The Madoff trustee litigation has been a boon for Baker Hostetler, a 740-lawyer Cleveland-based firm. Mr. Picard and his team have filed more than a thousand lawsuits seeking to recover money for victims who sustained losses in the fraud. Among the defendants are more than a dozen banks, including JPMorgan Chase, and wealthy investors like the Wilpon family, which owns the New York Mets. In some lawsuits, Mr. Picard is seeking to recover cash withdrawn from the Ponzi scheme before its collapse; in others, he has asked for damages from defendants who he says knew or should have known about the fraud.
So far, Mr. Picard has recovered about $10 billion in settlements and asset sales, far more than what legal specialists had expected.
It has been a hugely profitable assignment, having brought in about $180 million in legal fees for Baker Hostetler. The firm is expected to receive roughly $603 million more for its work from 2011 to 2014, according to correspondence from the Securities Investor Protection Corporation, a private nonprofit entity backed by broker-dealers, which pays Baker Hostetler’s fees.
Mr. Picard, as trustee, has been paid $4.3 million through January, according to court records. He stands to make an additional $12.5 million over the next three years, the SIPC letter said.
The financial arrangement that Mr. Picard and Mr. Sheehan have with Baker Hostetler is unclear.
The Madoff case was a major driver in increasing revenue at Baker Hostetler by 17 percent last year, the third-largest increase among the country’s 100 largest law firms, according to The American Lawyer magazine. Since receiving the assignment, Baker Hostetler’s New York office, where Mr. Picard and Mr. Sheehan are based, has doubled to about 150 lawyers.
Though the Madoff litigation has brought many dollars and much prominence to Baker Hostetler, not every lawyer at the firm is thrilled.
A number of Baker Hostetler lawyers have complained that too many resources are being devoted to the Madoff case at the expense of the rest of the firm’s practice groups.

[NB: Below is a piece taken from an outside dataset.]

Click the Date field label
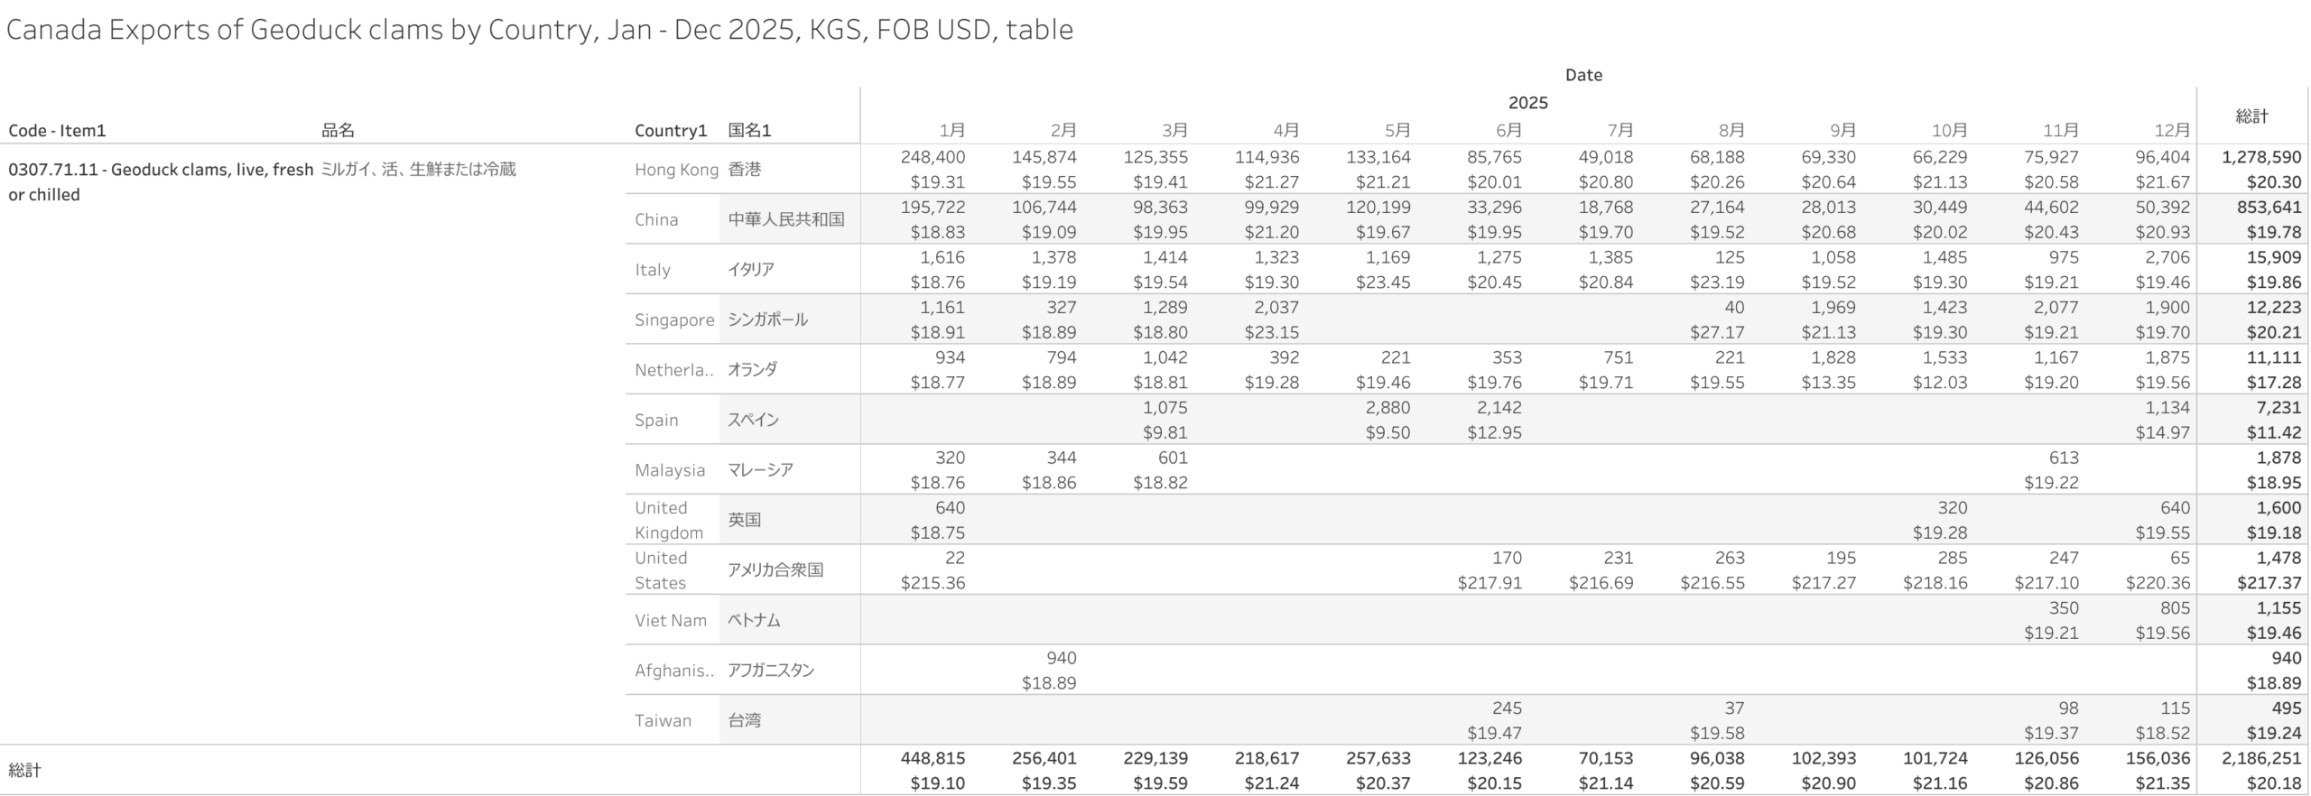 point(1583,75)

“We’re now the Madoff firm, just go to our Web site and take a look,” said a lawyer at Baker Hostetler who spoke only on the condition of anonymity because he was not authorized to speak publicly. “All you’ll see is Madoff, Madoff, Madoff.”

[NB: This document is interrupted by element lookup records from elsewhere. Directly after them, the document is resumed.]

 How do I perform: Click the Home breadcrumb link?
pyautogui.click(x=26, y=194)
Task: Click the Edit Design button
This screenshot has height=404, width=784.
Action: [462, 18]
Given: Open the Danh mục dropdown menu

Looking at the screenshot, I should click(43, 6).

(While the firm trumpets the Madoff work on its Web site, the site contains smaller reports on other assignments.)
Another concern is a conflict-of-interest issue: Baker Hostetler would not represent many large banks and wealthy families because they were defendants in Madoff lawsuits. This would also make it a challenge for the Madoff team to join another large national firm with clients, or prospective clients, that have been sued by the trustee.
Last year Mr. Sheehan began discussing the possibility of leaving Baker Hostetler with Paul Rowe, the chairman of Greenbaum Rowe. It would have been a good fit. Joining Greenbaum Rowe would allow the Madoff team to operate on its own from New York with the backing of a 100-lawyer firm based in Iselin, N.J., best known for its litigation practices.

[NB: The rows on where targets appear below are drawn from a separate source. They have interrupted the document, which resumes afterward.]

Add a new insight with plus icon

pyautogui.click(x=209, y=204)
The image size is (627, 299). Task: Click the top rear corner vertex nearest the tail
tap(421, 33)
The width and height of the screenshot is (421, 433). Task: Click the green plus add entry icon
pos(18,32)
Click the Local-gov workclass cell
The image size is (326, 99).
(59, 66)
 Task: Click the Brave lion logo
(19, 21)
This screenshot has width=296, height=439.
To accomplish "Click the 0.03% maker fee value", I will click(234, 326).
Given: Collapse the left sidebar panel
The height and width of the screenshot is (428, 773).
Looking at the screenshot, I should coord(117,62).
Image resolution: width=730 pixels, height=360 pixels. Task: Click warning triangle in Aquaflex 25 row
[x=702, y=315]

Mr. Rowe declined to comment.
Talks advanced far enough along that Greenbaum Rowe had secured two floors of empty space at 666 Fifth Avenue. But after discussions with Baker Hostetler management, Mr. Picard and Mr. Sheehan stayed put.
People briefed on the decision say that the firm did not increase their compensation, but instead devoted more resources to the Madoff litigation.
“The trustee and his counsel are committed to Baker Hostetler and look forward to the continued success that the firm’s legal team has achieved on the Madoff matter,” a spokesman for the firm said.